▶ [TASK BRIEF]: Emit only the lines from the line containing "Task: Enable Groß- und" through the last line of the entries, unchanged.

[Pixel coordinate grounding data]
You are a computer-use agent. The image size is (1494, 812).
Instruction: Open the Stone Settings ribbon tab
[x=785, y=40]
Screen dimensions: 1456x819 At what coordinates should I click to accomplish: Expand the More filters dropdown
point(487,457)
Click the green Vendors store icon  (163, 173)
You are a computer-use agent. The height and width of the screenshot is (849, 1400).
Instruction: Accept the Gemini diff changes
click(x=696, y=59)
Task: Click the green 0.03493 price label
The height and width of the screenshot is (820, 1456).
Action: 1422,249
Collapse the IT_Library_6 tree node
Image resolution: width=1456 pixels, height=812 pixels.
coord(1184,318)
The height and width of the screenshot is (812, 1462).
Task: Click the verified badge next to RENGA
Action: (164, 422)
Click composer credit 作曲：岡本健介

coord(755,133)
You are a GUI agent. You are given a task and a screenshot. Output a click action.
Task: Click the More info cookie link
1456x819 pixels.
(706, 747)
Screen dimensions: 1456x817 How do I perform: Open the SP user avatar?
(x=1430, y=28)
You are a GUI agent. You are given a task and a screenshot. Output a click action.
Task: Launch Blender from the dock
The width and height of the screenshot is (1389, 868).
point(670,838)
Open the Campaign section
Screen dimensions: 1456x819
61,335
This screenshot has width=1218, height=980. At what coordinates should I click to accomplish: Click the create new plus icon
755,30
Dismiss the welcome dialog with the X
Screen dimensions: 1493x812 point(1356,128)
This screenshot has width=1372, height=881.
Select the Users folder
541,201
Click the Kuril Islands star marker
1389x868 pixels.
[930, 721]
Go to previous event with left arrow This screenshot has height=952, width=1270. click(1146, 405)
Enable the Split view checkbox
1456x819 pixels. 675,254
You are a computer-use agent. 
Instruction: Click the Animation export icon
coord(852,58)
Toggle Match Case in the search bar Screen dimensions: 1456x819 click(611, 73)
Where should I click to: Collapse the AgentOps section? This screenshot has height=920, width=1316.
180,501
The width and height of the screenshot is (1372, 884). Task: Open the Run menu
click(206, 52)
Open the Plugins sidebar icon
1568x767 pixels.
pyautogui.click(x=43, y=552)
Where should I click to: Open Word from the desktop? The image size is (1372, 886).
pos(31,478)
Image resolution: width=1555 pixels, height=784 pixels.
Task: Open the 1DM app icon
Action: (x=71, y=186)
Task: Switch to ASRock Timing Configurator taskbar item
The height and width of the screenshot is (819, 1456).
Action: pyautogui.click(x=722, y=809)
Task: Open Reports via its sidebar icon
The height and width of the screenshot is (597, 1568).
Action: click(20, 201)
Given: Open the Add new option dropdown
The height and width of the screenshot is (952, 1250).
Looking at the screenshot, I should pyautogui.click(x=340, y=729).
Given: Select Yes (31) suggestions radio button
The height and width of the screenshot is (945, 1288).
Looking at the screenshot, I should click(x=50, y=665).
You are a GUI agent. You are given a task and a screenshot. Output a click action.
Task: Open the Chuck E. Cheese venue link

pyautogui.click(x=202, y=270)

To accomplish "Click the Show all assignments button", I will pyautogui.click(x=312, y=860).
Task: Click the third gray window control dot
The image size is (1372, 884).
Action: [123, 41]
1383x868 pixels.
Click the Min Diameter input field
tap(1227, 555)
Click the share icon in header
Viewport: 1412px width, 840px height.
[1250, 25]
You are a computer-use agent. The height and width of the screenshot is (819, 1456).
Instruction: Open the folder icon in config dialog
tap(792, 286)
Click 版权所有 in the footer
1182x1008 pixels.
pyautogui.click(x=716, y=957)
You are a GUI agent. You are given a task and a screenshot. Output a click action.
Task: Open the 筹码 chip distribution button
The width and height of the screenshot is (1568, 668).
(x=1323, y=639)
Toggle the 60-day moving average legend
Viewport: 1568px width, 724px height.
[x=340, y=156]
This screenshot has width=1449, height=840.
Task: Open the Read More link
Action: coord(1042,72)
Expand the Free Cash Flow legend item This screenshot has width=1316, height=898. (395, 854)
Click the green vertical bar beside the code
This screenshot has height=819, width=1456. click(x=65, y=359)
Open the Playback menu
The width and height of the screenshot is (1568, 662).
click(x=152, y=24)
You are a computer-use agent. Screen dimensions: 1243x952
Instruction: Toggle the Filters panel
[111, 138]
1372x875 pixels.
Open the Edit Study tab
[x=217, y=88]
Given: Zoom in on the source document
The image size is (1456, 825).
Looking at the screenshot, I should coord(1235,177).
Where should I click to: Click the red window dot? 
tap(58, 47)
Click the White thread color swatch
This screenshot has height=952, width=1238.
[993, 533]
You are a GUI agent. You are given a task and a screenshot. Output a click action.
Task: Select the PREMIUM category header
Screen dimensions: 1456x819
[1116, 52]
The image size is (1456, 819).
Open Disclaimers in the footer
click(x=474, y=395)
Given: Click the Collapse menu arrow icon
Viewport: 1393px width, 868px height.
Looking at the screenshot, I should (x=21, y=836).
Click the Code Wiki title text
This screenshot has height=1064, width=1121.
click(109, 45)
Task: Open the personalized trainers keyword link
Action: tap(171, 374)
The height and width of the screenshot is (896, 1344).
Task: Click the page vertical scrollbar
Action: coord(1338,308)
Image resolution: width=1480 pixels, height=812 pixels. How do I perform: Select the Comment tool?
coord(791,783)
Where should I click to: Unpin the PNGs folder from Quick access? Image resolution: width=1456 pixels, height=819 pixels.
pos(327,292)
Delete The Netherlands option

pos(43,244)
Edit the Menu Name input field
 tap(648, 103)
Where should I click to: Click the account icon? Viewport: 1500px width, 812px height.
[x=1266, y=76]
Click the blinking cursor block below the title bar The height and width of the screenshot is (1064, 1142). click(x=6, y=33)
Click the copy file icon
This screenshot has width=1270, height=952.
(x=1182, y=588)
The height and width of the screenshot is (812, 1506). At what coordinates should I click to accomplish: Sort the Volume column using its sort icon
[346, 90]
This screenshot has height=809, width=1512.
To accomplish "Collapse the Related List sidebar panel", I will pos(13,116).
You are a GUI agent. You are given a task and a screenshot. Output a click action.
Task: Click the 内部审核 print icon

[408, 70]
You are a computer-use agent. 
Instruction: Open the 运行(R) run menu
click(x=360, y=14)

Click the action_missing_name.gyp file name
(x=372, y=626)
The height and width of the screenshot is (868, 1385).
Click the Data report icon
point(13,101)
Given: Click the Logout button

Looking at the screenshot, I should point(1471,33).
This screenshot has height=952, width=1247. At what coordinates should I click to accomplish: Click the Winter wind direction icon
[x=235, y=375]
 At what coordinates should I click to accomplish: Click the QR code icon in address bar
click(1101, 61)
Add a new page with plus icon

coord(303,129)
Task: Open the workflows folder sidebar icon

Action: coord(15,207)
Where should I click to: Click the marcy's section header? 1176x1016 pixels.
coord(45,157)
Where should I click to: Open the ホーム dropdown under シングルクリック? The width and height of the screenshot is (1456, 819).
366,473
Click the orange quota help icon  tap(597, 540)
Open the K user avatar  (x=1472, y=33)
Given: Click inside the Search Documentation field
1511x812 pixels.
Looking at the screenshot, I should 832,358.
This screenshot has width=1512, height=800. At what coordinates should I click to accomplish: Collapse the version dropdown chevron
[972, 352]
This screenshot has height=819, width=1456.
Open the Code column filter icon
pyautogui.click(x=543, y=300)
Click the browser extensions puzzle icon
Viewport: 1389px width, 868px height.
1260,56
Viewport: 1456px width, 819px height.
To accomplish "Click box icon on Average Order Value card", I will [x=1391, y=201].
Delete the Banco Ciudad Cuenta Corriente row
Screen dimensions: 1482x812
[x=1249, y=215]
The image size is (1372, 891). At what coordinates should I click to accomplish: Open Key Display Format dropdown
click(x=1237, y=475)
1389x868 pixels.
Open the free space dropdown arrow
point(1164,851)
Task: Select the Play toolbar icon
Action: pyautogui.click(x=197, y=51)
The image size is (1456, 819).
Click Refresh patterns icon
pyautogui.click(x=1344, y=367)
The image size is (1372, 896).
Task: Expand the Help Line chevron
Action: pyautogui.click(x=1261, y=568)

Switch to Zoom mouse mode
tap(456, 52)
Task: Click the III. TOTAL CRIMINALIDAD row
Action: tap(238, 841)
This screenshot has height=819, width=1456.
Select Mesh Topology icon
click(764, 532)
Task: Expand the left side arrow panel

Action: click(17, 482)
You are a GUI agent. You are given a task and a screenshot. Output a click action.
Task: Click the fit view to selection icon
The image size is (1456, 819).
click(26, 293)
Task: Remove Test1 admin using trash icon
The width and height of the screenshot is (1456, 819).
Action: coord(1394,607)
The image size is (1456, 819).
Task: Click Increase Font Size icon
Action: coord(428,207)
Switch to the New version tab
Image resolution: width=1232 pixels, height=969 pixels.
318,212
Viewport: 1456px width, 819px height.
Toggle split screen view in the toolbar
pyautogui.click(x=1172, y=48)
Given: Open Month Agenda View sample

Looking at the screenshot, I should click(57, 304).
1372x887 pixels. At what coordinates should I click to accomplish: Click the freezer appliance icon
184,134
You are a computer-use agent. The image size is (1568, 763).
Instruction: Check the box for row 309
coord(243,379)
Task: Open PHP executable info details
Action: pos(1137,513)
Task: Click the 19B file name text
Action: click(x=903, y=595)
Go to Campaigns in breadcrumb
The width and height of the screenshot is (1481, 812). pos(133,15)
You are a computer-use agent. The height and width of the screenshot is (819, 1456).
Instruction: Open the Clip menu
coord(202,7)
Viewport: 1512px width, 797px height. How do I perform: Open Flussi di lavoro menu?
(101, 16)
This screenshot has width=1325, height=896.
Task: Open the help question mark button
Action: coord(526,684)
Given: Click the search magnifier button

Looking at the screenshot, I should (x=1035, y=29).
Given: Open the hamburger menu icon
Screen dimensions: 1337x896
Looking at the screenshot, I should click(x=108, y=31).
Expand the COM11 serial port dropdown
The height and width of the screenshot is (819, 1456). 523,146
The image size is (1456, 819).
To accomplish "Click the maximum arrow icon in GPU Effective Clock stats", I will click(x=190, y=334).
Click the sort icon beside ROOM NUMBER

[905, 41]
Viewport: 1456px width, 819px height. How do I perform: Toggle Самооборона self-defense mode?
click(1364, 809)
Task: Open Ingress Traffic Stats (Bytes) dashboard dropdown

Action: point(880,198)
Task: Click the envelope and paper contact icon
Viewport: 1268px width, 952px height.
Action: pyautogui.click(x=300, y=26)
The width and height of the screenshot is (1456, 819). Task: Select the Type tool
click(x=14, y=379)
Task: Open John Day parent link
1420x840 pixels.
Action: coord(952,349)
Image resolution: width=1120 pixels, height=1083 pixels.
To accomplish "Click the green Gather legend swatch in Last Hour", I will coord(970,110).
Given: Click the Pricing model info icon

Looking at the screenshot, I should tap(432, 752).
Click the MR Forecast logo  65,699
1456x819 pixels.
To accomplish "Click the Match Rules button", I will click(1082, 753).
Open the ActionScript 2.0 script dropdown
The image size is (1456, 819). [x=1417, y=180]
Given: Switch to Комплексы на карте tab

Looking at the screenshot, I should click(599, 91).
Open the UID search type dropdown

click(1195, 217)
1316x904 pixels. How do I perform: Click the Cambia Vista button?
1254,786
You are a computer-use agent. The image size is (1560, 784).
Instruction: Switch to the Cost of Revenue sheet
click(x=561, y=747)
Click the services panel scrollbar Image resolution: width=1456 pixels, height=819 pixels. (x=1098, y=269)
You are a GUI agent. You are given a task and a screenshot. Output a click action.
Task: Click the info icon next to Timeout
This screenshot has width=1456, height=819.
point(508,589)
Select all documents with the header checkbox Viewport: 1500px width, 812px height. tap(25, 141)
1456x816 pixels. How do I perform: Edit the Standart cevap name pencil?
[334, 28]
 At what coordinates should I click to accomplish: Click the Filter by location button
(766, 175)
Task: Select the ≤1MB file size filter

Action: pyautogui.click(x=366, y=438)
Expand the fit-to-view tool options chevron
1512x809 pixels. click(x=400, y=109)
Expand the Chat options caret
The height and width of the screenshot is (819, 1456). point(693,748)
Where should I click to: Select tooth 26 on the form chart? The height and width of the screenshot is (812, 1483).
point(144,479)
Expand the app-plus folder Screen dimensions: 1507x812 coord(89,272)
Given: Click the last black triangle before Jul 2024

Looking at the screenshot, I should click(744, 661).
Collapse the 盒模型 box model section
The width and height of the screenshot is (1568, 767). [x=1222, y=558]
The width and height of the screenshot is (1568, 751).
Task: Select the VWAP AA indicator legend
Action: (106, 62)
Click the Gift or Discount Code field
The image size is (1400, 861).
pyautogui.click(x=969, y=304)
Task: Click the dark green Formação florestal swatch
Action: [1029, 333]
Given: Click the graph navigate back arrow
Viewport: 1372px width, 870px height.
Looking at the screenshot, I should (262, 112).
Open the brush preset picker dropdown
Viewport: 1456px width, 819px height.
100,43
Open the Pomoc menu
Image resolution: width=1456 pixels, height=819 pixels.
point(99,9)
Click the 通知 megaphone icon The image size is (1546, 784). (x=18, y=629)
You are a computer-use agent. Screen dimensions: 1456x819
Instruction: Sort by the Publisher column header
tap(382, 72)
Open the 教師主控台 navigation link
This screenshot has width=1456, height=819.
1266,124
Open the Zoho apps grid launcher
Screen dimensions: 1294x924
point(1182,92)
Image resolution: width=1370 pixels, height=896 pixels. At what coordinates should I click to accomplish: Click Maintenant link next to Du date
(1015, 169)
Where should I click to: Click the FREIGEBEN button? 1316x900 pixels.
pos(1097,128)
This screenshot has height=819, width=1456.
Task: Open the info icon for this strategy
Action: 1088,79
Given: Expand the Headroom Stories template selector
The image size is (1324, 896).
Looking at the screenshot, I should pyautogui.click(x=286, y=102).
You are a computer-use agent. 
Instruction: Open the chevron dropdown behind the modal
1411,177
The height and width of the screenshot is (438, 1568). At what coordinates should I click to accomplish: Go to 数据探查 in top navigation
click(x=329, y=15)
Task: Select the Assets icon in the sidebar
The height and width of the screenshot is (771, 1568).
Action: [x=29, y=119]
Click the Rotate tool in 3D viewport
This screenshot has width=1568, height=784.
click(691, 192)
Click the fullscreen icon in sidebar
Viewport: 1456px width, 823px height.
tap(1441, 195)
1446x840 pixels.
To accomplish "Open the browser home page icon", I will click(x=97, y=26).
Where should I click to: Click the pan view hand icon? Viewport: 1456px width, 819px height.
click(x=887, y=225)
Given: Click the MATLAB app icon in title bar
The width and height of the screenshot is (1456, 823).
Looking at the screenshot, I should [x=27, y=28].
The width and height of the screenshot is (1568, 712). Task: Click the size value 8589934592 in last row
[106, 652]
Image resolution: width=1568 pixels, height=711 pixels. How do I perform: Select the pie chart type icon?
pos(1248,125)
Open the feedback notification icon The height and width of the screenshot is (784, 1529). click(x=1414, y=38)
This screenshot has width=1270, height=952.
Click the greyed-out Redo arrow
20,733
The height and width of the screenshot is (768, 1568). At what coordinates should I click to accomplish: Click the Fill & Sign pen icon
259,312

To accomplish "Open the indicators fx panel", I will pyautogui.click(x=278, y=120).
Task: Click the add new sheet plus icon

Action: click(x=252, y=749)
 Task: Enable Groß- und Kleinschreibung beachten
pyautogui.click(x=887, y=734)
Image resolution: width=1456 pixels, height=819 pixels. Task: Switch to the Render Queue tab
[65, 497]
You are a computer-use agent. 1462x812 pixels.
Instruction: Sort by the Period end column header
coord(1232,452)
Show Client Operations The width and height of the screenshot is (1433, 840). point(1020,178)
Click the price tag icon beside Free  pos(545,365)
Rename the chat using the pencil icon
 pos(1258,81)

▶ [WRITTEN ANSWER]:
 Task: Enable Groß- und Kleinschreibung beachten
pyautogui.click(x=887, y=734)
Image resolution: width=1456 pixels, height=819 pixels. Task: Switch to the Render Queue tab
[65, 497]
You are a computer-use agent. 1462x812 pixels.
Instruction: Sort by the Period end column header
coord(1232,452)
Show Client Operations The width and height of the screenshot is (1433, 840). point(1020,178)
Click the price tag icon beside Free  pos(545,365)
Rename the chat using the pencil icon
 pos(1258,81)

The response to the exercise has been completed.